> Work order
Which lines of the data include the string "checkbox"? List them all.

> Information supplied
****

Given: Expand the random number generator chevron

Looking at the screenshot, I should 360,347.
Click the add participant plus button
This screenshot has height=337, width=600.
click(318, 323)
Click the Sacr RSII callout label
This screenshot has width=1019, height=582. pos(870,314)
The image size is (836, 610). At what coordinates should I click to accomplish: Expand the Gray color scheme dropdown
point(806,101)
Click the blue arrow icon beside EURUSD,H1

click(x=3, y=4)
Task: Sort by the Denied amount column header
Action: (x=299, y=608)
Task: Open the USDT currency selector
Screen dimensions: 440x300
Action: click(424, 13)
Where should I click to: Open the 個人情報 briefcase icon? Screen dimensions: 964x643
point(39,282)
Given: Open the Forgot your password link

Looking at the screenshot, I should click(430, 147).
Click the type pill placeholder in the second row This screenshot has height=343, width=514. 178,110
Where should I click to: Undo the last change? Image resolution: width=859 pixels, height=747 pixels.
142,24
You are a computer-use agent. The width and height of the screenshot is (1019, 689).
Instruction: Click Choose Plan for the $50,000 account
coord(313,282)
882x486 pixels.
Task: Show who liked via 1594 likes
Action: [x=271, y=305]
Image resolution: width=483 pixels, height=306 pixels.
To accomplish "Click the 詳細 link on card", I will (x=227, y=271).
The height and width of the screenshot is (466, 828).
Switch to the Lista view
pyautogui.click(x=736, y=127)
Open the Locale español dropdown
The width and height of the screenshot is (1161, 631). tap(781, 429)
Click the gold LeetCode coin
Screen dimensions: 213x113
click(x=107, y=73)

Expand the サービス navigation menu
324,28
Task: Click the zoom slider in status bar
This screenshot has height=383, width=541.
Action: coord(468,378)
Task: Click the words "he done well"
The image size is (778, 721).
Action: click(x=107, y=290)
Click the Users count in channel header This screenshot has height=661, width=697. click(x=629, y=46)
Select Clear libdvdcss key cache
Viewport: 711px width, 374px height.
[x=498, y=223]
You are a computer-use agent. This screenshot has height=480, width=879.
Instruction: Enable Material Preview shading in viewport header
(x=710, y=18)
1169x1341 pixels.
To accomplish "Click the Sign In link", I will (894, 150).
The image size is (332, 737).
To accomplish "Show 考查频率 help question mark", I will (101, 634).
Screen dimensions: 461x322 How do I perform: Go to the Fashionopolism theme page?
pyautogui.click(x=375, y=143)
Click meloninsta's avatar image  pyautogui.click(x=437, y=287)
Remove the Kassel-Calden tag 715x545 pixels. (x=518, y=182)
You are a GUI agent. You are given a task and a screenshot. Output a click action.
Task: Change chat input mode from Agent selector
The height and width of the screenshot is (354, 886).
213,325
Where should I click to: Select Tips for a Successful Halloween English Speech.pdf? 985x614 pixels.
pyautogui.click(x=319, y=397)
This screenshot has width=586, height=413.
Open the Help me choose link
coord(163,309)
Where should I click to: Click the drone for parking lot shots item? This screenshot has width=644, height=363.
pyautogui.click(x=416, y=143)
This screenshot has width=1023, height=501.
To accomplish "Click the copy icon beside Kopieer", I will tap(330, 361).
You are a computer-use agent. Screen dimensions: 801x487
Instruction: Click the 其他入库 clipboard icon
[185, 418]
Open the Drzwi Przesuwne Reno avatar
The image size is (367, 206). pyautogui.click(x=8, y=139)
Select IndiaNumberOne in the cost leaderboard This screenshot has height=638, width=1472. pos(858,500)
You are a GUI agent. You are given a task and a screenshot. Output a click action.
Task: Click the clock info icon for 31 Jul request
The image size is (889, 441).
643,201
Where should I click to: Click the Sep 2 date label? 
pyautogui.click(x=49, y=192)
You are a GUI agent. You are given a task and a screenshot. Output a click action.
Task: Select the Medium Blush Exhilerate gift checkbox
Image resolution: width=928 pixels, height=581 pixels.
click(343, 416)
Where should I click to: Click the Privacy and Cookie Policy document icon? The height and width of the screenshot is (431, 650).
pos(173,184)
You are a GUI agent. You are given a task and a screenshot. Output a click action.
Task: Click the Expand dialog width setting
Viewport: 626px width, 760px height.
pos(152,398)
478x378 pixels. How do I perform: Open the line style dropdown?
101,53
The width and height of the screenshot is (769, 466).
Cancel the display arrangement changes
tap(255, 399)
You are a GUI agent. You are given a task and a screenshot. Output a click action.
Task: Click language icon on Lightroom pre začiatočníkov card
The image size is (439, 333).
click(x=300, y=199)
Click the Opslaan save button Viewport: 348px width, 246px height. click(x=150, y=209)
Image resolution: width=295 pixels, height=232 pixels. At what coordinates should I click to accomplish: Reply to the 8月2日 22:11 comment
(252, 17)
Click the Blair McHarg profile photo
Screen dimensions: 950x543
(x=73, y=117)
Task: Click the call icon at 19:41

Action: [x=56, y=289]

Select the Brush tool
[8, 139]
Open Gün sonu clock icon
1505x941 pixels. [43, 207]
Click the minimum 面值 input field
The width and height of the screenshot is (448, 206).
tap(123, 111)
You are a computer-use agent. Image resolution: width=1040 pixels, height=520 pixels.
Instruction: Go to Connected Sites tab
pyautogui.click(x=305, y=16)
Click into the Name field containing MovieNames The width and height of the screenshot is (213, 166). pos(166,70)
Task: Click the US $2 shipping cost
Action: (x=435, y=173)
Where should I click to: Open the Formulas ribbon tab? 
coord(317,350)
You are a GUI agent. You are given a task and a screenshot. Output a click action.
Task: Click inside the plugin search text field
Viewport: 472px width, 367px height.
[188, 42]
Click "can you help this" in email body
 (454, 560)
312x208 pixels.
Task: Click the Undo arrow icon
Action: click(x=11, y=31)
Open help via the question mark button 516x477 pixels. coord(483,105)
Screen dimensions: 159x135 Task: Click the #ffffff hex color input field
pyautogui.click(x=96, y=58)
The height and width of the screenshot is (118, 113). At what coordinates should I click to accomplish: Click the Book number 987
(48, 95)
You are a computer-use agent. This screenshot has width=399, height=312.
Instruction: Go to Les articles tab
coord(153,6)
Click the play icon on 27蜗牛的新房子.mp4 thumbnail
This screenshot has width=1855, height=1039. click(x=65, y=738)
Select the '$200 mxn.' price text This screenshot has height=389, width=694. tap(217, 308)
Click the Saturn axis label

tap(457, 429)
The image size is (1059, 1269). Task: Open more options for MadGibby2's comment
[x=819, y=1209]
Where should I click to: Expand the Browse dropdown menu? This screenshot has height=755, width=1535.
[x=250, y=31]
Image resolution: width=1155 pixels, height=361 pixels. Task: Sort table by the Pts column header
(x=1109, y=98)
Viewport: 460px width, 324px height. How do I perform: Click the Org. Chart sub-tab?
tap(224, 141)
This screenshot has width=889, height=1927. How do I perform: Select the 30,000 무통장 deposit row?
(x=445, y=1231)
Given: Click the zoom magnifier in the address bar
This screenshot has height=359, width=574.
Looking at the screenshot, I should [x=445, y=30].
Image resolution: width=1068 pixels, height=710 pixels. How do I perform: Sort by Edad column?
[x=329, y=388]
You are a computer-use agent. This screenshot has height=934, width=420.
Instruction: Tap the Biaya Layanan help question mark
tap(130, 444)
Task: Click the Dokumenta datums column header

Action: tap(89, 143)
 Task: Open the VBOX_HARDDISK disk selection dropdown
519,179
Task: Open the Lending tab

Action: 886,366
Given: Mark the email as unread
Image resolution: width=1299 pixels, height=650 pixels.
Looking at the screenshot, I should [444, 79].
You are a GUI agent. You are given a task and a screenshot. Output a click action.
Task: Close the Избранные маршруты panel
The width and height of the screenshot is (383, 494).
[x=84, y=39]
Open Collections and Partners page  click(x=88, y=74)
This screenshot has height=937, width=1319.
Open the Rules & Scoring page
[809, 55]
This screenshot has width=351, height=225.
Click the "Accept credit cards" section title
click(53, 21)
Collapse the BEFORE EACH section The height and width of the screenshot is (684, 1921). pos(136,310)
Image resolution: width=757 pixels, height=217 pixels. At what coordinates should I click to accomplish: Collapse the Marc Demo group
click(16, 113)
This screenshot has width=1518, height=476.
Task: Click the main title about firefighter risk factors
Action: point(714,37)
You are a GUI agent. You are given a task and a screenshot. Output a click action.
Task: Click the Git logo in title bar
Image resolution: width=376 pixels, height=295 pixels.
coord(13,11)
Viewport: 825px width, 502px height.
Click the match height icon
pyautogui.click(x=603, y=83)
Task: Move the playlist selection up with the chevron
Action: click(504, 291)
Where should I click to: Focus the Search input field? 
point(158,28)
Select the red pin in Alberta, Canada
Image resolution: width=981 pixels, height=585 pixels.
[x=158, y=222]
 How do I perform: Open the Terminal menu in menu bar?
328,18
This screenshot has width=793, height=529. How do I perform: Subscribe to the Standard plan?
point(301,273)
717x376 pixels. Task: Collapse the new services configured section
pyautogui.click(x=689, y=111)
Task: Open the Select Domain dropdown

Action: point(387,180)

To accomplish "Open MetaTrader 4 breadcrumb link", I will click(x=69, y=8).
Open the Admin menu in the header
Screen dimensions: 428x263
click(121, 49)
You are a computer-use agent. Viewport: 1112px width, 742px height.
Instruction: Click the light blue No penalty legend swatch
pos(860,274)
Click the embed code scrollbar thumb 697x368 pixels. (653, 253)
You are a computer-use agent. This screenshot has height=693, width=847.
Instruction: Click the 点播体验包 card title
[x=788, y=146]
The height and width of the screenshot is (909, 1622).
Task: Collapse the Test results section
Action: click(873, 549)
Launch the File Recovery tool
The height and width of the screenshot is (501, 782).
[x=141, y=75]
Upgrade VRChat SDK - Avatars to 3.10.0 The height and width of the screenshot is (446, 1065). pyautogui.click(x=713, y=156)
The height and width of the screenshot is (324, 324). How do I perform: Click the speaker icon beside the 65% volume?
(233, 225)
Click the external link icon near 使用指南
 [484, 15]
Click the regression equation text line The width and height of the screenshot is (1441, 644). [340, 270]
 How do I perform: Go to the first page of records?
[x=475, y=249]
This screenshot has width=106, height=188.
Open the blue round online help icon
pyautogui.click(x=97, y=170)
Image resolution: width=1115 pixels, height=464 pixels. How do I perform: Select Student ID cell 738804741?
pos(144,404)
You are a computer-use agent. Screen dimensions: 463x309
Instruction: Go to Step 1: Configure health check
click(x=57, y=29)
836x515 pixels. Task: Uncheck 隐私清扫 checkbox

****

> Reply
Task: Select the Medium Blush Exhilerate gift checkbox
836x515 pixels. Task: Uncheck 隐私清扫 checkbox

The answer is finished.